In this letter, I’m going to try to share with you a little about what brought me to make this film, and what I hope the film accomplishes.
I grew up in a strange immigrant household. My dad is from Perú, and my mom is Irish-American. I didn’t grow up speaking Spanish, but I did grow up drinking Inca Kola, taking the occasional trip to Perú, and watching my dad watch countless hours of Spanish Language TV. Growing up in a suburban, semi-assimilated, mixed race, immigrant household helped make me aware that the way we think about immigration in America is a little simplistic.
One side of the immigration debate holds that immigrants steal American jobs, and that a strict immigration policy, fortifying the borders, and deporting “illegal aliens” are all legitimate fronts on the “War on Terror.” The other side of the debate counters that the vast majority of immigrants — legal or not — come to this country only to work, that they receive substandard wages, and that America offers them little protection or dignity.
I was drawn to the story of The Sixth Section, thinking that it had the potential to destroy a lot of the assumptions that underlay the immigration debate.
Far from “stealing jobs,” and far from “being exploited,” the men who form Grupo Unión are savvy and ambitious people who face huge obstacles — drought, poverty and corruption in Mexico, long hours, low pay, and anti-immigrant politics in the U.S. — but who have found a unique way to try to solve the problems they were born into.
The thousands of immigrant organizations around the country, like Grupo Unión, are evidence that twenty-first century immigrants are not “criminals” or “victims,” but are simply people who are actively trying to find a way to survive and progress in the context of the “New World Order.”
In a way, their story is a mirror image of the globalization debate. First World corporations move their factories to the Third World because they can get more for their money. Why pay a unionized American worker in Detroit $30 an hour when in Ciudad Juarez, Mexico, you can pay less than $5 a day?
In the story of Grupo Unión we see a small Mexican town behaving like a transnational corporation — reversed. Instead of exporting jobs to the third world in order to pay low wages, the town of Boqueron has exported workers to Newburgh, in order to earn higher wages. The two processes are mirror images of each other. But, for some reason, when the executive travels to Mexico to relocate his factory, he doesn’t have to hide in the trunk of a car.
In The Sixth Section, I wanted to use digital video to make these urgent issues both personal and visual. Working with co-producer Bernardo Ruiz, I used a small video camera, the PD-150, which was unobtrusive and worked well in the low light of the nighttime meetings. In post-production, we worked in After Effects, a program that lets you work with digital video in a very fluid way. Digital imaging is, to me, the only way to visualize the unique place Grupo Unión exists in — a place that is neither here nor there. Through digital effects, maps are warped, people appear and disappear, and far away landscapes blend into one. These images are not fantasy — they are an honest attempt to reflect a reality that tens of millions of uprooted people around the world are living every day.
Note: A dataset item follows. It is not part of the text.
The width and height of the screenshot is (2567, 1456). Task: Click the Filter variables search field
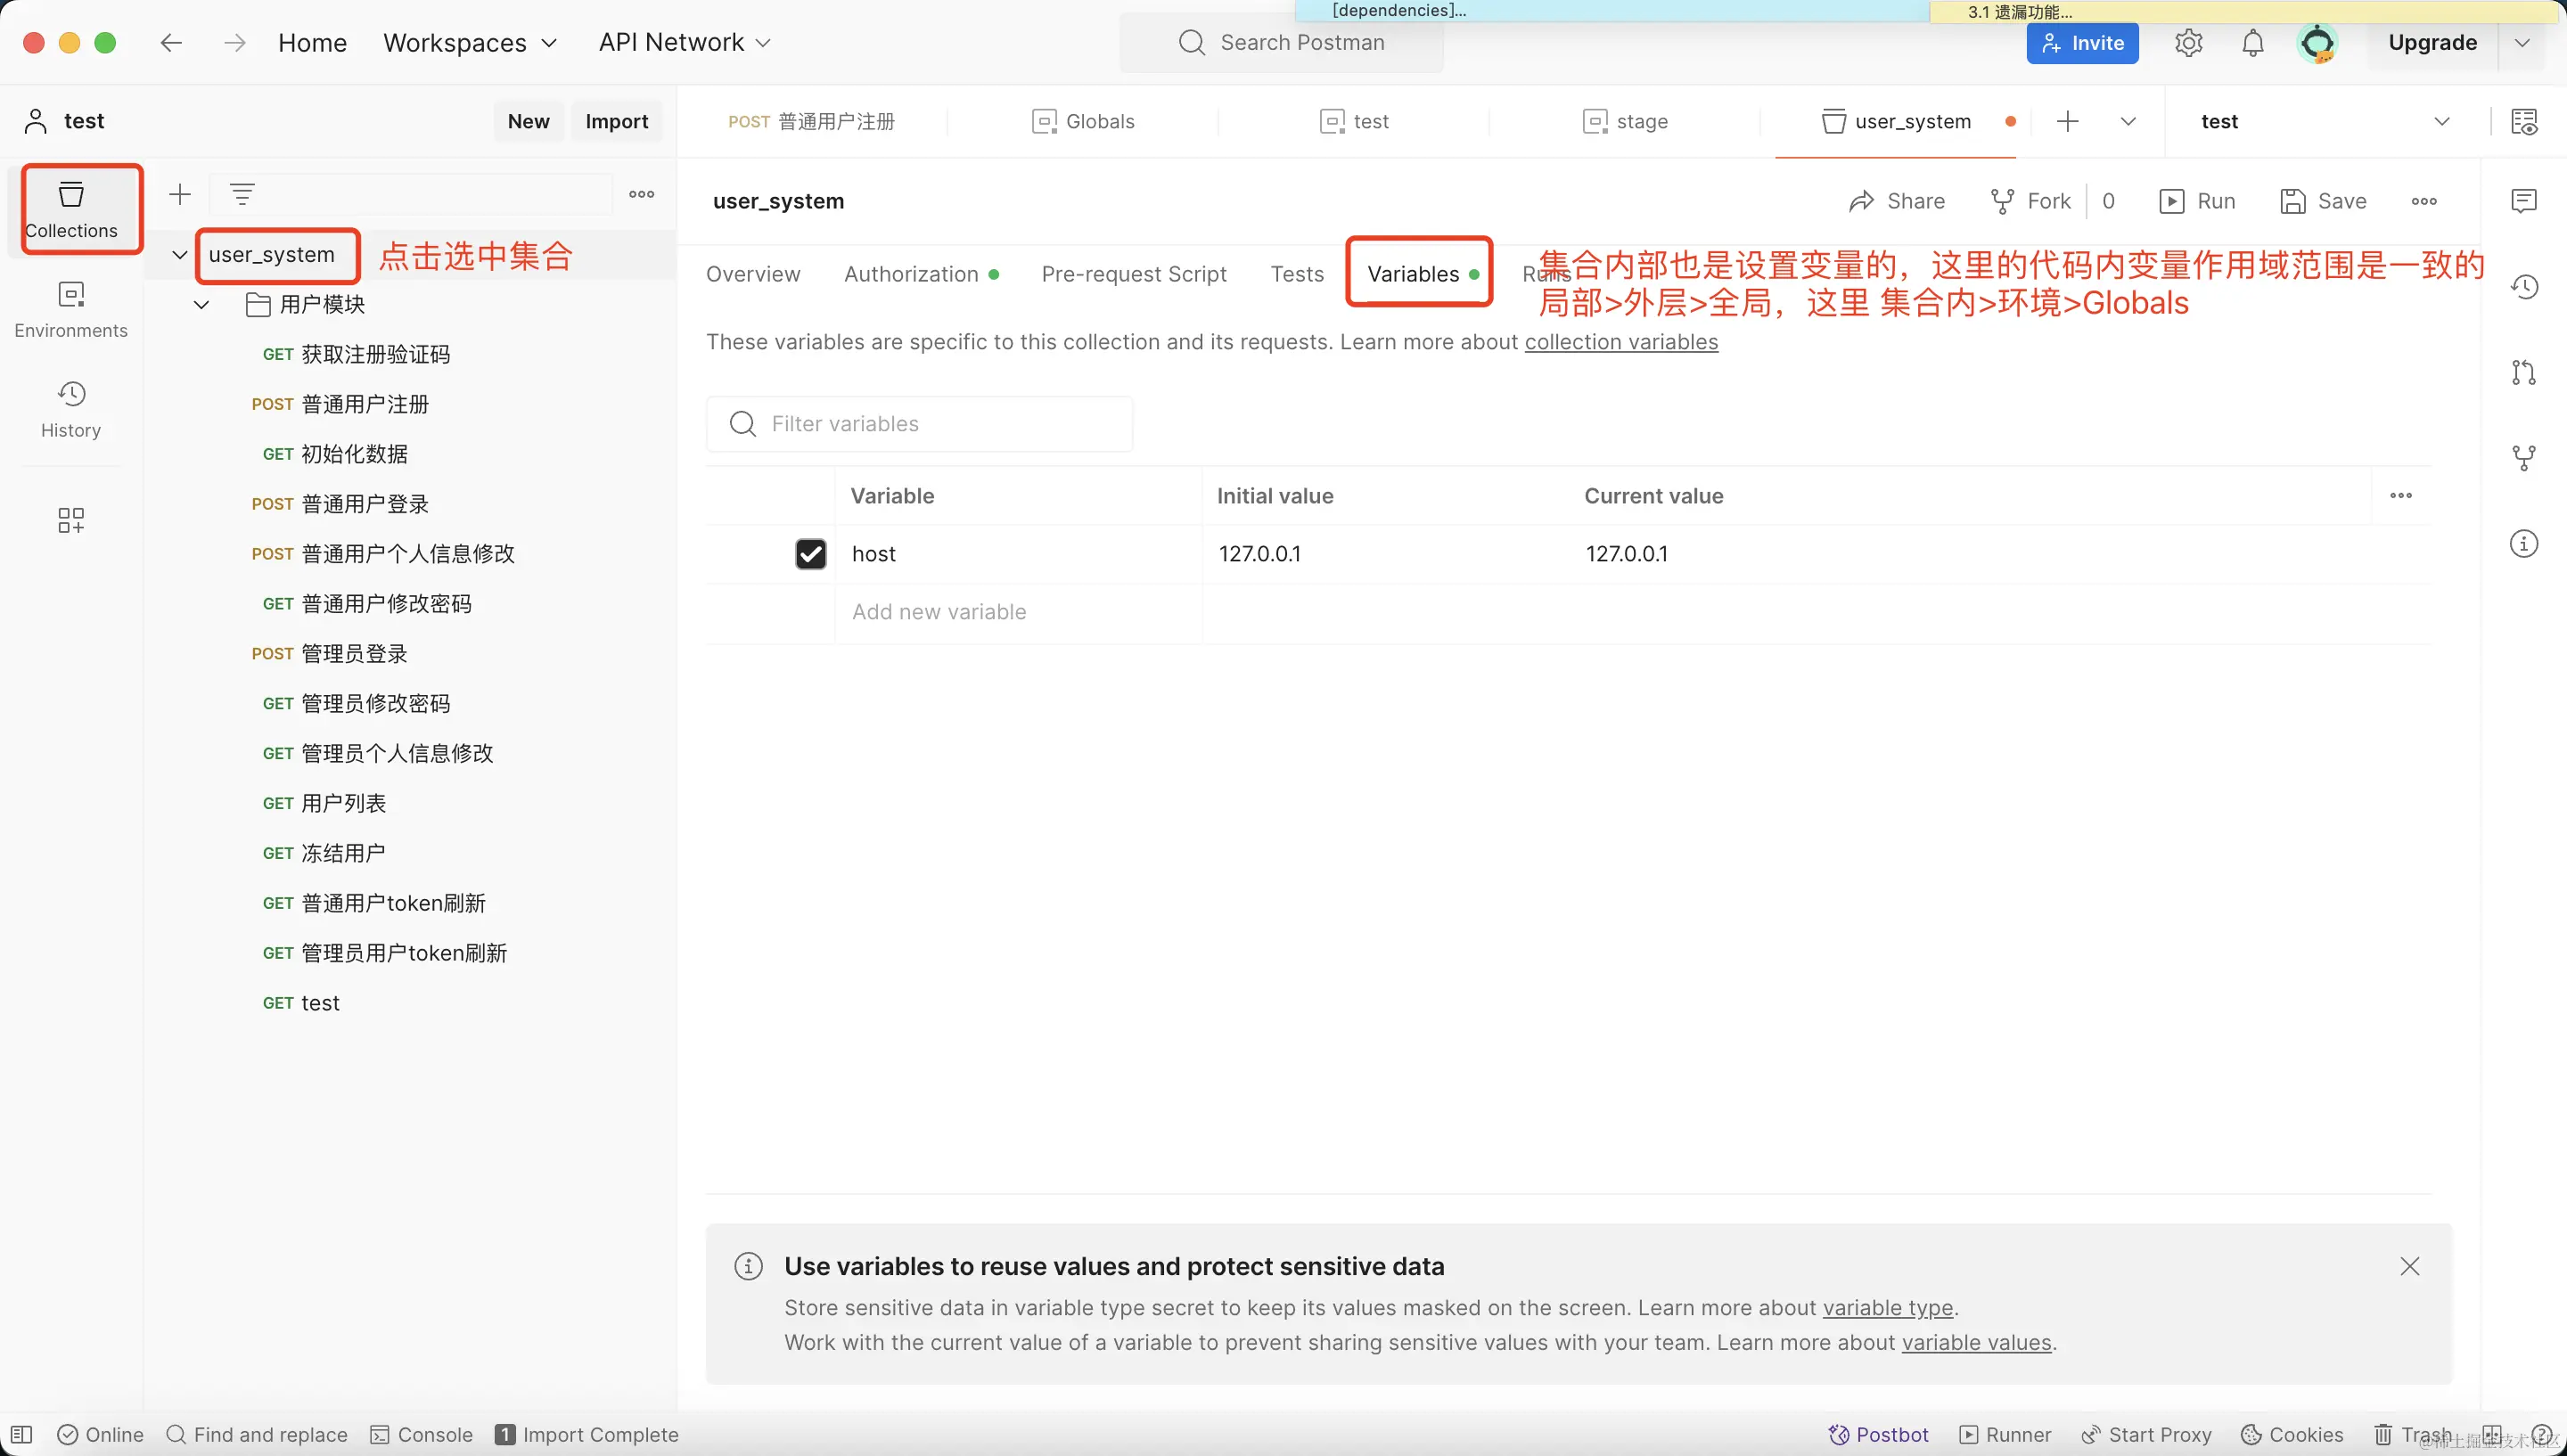pos(920,424)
The real stories being lived by today’s immigrants, like those portrayed in The Sixth Section, don’t fit in the confines of today’s immigration debate. The debate functions on simple opposites of “good” and “evil,” of “criminals” or “victims.” I hope this video serves to provoke discussion and dialogue that might take our national conversation about immigration to a new level.
Thanks for taking the time to read this, and to watch The Sixth Section.